D’autres, hostiles au Hezbollah, pensent que ce dernier n’aurait pas dû se faire justice lui-même en lieu et place de l’État libanais, même si cet État n’a pas encore été complètement rétabli depuis la fin de la guerre civile en 1990. Selon eux, le Hezbollah aurait dû informer le gouvernement, où il est lui-même représenté, du mouvement à la frontière du pays et s’en remettre à sa décision. L’ampleur de la riposte israélienne à la capture du soldat Gilad Schalit par des combattants du Hamas, à Gaza, n’a-t-elle pas été suffisamment dissuasive à cet égard ?
Du côté de Tel-Aviv, on soutient que « l’enlèvement » a eu lieu en territoire israélien. Les combattants du Hezbollah auraient utilisé des échelles pour franchir la barrière électrifiée érigée à la frontière, avant de s’introduire quelque deux cents mètres à l’intérieur d’Israël pour attaquer une patrouille de Tsahal et « enlever » les deux soldats restés en vie.
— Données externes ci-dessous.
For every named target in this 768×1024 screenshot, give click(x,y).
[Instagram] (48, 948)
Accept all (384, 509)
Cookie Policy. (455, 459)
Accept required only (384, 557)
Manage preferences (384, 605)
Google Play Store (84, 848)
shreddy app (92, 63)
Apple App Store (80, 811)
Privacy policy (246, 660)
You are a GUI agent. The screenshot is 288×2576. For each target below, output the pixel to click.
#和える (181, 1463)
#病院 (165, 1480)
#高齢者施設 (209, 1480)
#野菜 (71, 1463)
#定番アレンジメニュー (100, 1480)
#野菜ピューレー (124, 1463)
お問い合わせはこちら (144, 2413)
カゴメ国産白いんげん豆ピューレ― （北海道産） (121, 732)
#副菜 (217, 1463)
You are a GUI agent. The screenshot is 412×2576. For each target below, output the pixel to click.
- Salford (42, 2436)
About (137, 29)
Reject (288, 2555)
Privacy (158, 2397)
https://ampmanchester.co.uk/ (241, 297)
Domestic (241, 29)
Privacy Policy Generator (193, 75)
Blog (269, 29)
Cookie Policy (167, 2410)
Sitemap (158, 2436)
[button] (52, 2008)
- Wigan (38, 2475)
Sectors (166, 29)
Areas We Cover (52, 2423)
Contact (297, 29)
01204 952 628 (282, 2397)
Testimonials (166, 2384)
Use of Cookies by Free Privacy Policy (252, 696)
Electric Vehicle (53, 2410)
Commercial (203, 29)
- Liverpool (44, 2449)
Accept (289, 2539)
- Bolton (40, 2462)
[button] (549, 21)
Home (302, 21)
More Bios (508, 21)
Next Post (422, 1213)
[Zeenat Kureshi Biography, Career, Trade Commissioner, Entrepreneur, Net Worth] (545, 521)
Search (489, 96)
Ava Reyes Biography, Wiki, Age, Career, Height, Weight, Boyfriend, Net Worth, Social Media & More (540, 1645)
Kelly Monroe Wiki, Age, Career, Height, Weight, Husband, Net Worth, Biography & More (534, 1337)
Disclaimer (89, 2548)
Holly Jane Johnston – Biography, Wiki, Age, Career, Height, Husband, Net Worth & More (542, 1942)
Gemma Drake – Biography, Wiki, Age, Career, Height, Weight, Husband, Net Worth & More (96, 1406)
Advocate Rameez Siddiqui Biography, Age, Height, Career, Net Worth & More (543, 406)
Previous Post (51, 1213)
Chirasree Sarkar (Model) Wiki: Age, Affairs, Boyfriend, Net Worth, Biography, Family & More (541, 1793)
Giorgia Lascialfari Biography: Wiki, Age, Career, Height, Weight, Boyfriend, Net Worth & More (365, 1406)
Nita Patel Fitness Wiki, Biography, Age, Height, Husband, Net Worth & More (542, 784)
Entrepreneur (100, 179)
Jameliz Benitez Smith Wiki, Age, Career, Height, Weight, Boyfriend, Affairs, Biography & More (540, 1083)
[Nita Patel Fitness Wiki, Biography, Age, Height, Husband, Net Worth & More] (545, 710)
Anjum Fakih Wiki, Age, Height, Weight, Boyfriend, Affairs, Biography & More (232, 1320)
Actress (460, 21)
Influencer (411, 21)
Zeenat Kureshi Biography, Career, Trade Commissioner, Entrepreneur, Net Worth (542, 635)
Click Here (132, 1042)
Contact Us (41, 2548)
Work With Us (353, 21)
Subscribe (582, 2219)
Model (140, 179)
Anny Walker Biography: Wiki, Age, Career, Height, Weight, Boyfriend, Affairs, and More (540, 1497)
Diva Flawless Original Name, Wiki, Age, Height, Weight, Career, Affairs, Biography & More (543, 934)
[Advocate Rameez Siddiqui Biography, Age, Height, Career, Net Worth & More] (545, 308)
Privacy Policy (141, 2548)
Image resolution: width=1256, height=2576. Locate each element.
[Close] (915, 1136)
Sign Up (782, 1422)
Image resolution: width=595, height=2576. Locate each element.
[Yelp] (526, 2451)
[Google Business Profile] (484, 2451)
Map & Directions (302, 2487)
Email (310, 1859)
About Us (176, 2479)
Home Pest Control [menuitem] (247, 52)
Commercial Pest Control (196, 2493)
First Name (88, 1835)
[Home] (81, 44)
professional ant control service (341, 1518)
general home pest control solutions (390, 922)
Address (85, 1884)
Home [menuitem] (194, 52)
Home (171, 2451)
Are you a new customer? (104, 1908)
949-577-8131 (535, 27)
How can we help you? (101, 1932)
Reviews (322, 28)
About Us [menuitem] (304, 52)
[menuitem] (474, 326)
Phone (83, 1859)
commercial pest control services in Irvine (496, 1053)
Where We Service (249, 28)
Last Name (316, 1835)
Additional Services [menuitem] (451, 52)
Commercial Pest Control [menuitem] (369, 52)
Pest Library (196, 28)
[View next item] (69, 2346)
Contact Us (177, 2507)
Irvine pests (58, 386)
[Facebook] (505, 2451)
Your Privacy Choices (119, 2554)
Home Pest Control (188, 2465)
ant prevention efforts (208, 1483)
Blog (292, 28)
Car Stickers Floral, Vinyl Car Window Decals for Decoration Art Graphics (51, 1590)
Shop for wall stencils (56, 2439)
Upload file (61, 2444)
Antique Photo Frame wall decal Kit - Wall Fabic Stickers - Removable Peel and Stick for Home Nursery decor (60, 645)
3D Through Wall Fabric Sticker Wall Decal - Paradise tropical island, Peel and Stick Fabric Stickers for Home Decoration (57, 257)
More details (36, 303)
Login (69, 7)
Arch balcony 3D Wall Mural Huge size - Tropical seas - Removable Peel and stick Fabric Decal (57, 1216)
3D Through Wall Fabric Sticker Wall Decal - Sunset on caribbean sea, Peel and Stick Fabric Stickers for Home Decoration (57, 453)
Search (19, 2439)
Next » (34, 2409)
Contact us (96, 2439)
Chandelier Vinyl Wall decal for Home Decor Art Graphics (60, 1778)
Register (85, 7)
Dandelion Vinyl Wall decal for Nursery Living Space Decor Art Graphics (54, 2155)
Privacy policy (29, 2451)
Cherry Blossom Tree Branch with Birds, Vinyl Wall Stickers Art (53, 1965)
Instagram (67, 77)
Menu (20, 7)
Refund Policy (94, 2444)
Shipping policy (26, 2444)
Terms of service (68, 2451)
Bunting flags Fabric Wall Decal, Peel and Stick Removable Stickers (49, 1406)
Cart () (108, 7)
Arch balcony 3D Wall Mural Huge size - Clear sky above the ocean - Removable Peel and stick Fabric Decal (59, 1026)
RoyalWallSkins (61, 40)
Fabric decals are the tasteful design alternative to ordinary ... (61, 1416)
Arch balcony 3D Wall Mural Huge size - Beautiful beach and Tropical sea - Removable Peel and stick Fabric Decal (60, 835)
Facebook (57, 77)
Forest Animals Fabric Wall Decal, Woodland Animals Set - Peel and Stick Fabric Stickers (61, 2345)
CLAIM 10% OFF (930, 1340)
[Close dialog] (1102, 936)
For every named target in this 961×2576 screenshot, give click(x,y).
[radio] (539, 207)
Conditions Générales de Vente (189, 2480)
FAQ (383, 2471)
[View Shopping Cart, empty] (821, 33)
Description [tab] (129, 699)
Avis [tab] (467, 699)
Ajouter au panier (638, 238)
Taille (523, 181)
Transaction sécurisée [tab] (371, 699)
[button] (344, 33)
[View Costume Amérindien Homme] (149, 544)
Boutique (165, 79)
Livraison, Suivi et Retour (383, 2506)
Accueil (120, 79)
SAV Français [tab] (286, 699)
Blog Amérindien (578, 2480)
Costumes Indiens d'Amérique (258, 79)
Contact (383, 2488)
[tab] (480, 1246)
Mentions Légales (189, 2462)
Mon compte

Il s’agirait donc, selon les termes utilisés par le Premier ministre Ehoud Olmert, d’un « acte de guerre » qui justifierait, à ses yeux, les bombardements intensifs du Liban par l’aviation israélienne.
C’est cette version, pour le moins discutable, car encore discutée, qui a été reprise en chur par les médias du monde entier*. Trois semaines après le début de l’offensive israélienne, qui a déjà fait quelque 900 victimes parmi les civils, certains de ces médias, qui ne sont pas forcément pro-israéliens, continuent de parler de « riposte israélienne à l’attaque du Hezbollah », de « représailles », de « punition », puisant exclusivement dans le lexique de l’autodéfense.
Plusieurs journaux libanais, comme L’Orient-Le Jour, ont repris à leur compte, sans vérification auprès du Hezbollah, l’argument israélien selon lequel les hostilités ont été provoquées par l’attaque de la milice chiite. Tombés eux aussi dans le panneau, certains hommes politiques arabes, comme le président égyptien Hosni Moubarak et le roi Abdallah d’Arabie saoudite, ont été jusqu’à reprocher au Hezbollah d’avoir embarqué le Liban et toute la région dans « une aventure désastreuse ».
Pourquoi n’a-t-on pas cherché à comprendre ce qui s’était réellement passé le 12 juillet à la frontière israélo-libanaise ? Et, surtout, de quel côté de la frontière ? La censure militaire israélienne, qui a éludé complètement la question, n’a pas eu de mal à imposer sa version des faits, même si elle n’est pas parvenue à étayer ceux-ci par des preuves matérielles irréfutables. La suspicion dans laquelle ces médias tiennent le Hezbollah et l’autocensure habituelle sur tout ce qui se rapporte à Israël ont fait le reste.

* L’agence de presse israélienne Aroutz Sheva situe « l’enlèvement » vaguement « à la frontière avec le Liban ». On peut penser que s’il avait eu lieu en territoire israélien, Tel-Aviv l’aurait crié sur tous ?les toits, preuves à l’appui.